Question about multi GPU inference

linuxfold commented 1 week ago

Is there any information on multi GPU inference? Does it just work automatically?

I see something about 8 40GB A100s being used for a single prediction in the docs.

Does NVLink matter?

Augustin-Zidek commented 1 week ago

Hello,

we have validated and support only configurations with a single GPU (A100 or H100). More details in https://github.com/google-deepmind/alphafold3/blob/main/docs/performance.md.

Unless you need to run AlphaFold 3 on inputs with more than 5,120 tokens, running on a single GPU should be beneficial, since sharding across multiple GPUs adds some overhead.

I see something about 8 40GB A100s being used for a single prediction in the docs.

No, this is in comparison against the AlphaFold 3 paper setup, where we ran on 16 NVIDIA A100s, with 40 GB of memory per device. In contrast, this repository supports running AlphaFold 3 on a single NVIDIA A100 with 80 GB of memory in a configuration optimised to maximise throughput.

Does NVLink matter?

Not really, since AlphaFold will run only on a single GPU.

linuxfold commented 1 week ago

Thank you for the quick response!

Am I understanding correctly that it is possible to use multiple GPUs but that the current repo is not set up for it?

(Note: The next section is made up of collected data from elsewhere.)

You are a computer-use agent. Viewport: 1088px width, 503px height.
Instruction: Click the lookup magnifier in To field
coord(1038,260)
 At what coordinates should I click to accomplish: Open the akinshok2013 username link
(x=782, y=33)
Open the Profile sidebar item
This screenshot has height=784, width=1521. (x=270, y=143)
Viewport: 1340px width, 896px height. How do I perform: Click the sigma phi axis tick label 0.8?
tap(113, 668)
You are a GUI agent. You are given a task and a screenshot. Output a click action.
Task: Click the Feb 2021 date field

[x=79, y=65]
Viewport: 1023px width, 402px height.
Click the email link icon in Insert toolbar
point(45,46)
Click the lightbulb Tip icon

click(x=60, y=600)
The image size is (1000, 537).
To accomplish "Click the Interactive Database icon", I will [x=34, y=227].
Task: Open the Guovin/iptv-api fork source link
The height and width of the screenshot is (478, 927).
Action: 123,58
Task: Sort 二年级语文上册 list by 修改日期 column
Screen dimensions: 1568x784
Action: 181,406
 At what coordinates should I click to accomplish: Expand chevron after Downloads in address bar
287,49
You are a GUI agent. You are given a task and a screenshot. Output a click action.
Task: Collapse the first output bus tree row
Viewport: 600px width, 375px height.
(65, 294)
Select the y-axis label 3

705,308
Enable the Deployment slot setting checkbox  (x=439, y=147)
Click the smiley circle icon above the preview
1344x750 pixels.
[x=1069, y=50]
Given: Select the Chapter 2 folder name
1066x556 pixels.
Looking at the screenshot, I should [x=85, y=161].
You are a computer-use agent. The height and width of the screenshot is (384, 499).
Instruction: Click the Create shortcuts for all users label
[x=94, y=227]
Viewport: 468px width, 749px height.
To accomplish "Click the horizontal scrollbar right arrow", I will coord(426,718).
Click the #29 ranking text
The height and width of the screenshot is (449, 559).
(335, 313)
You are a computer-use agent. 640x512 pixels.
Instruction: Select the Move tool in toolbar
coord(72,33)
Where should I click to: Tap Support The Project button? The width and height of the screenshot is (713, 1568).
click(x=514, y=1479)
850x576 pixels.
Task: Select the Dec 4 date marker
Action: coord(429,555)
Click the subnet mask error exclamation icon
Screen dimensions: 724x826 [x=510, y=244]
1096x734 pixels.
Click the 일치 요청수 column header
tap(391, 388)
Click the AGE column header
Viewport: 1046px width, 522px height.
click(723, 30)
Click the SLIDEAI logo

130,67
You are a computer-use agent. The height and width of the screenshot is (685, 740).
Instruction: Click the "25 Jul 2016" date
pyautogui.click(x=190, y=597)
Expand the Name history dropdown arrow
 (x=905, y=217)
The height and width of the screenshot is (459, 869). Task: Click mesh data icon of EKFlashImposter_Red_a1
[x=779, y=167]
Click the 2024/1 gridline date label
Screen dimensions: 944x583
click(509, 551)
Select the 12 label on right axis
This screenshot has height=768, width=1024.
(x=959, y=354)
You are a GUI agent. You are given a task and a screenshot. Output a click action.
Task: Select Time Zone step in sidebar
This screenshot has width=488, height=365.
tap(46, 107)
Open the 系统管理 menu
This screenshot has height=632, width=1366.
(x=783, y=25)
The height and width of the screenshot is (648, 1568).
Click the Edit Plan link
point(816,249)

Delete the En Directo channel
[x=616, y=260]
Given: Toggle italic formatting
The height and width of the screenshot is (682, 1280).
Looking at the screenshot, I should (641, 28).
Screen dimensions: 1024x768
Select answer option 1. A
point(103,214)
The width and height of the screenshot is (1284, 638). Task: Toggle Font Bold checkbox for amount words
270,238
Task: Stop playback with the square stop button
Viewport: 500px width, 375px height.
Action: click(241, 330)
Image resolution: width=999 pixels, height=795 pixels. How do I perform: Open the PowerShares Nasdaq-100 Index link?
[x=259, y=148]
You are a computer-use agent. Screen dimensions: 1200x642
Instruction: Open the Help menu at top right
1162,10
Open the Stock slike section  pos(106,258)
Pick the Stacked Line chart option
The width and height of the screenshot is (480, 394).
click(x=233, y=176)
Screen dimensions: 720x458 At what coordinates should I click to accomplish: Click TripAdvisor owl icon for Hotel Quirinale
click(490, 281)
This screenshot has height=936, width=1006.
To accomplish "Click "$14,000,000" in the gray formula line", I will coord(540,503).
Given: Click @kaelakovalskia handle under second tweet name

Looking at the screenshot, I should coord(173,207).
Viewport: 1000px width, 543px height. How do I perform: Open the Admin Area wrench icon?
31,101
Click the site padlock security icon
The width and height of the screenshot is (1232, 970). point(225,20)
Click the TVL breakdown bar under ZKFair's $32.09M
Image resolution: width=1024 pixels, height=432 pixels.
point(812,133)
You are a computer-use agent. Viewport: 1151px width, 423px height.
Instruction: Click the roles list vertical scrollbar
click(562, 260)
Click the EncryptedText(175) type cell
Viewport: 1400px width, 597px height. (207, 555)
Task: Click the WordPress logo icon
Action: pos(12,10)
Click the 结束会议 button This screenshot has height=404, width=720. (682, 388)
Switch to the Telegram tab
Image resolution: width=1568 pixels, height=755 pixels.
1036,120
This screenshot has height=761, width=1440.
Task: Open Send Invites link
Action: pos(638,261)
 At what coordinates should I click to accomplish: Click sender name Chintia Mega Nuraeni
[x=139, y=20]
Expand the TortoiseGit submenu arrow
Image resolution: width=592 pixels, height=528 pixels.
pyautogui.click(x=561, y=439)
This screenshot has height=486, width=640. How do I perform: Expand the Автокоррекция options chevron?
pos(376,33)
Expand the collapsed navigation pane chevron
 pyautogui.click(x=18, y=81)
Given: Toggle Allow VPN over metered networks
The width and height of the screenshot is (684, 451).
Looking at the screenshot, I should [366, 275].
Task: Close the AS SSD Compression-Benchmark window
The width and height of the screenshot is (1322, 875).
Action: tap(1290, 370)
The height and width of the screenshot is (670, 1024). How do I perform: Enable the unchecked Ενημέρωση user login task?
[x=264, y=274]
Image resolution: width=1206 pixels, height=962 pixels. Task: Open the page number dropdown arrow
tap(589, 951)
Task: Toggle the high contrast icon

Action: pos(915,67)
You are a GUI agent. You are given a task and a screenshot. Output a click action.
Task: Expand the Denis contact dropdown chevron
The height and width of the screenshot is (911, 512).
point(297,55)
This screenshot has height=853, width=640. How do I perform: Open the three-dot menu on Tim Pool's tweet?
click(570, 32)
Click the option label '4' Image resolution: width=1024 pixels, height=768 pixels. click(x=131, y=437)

I understand it is not officially supported, but I am interested potentially in trying to NVLink 2 3090s. I just want to know what is possible, even if not optimal, given that A100s are very expensive.

Augustin-Zidek commented 1 week ago

Am I understanding correctly that it is possible to use multiple GPUs but that the current repo is not set up for it?

Yes. In principle it is possible, but not without substantial code changes. See e.g. https://jax.readthedocs.io/en/latest/multi_process.html for more details.

I understand it is not officially supported, but I am interested potentially in trying to NVLink 2 3090s. I just want to know what is possible, even if not optimal, given that A100s are very expensive.

If you are folding small inputs, you won't even need two of them. If you need to fold larger inputs that don't fit in the 3090 RAM, I would recommend turning on unified memory that allows spilling the GPU RAM into the host RAM. It will run slower because of all of the extra memory moves, but won't require any code changes. See https://github.com/google-deepmind/alphafold3/blob/main/docs/performance.md#unified-memory.

linuxfold commented 1 week ago

Thanks again! This is very helpful.

Is there any chance the other code version might be released at some point?

I am sitting on a bunch of 3090s (up to 6-7 in one machine) that might benefit from being parallelized to maybe approach the performance one A100 80GB... Otherwise they might not have as much use anymore.

eunos-1128 commented 1 week ago

I have the same problem with memory size.

It would be helpful if the multi-GPU implementation that could solve this problem is released.

Augustin-Zidek commented 1 week ago

Is there any chance the other code version might be released at some point?

Very unlikely, sorry.

I am sitting on a bunch of 3090s (up to 6-7 in one machine) that might benefit from being parallelized to maybe approach the performance one A100 80GB... Otherwise they might not have as much use anymore.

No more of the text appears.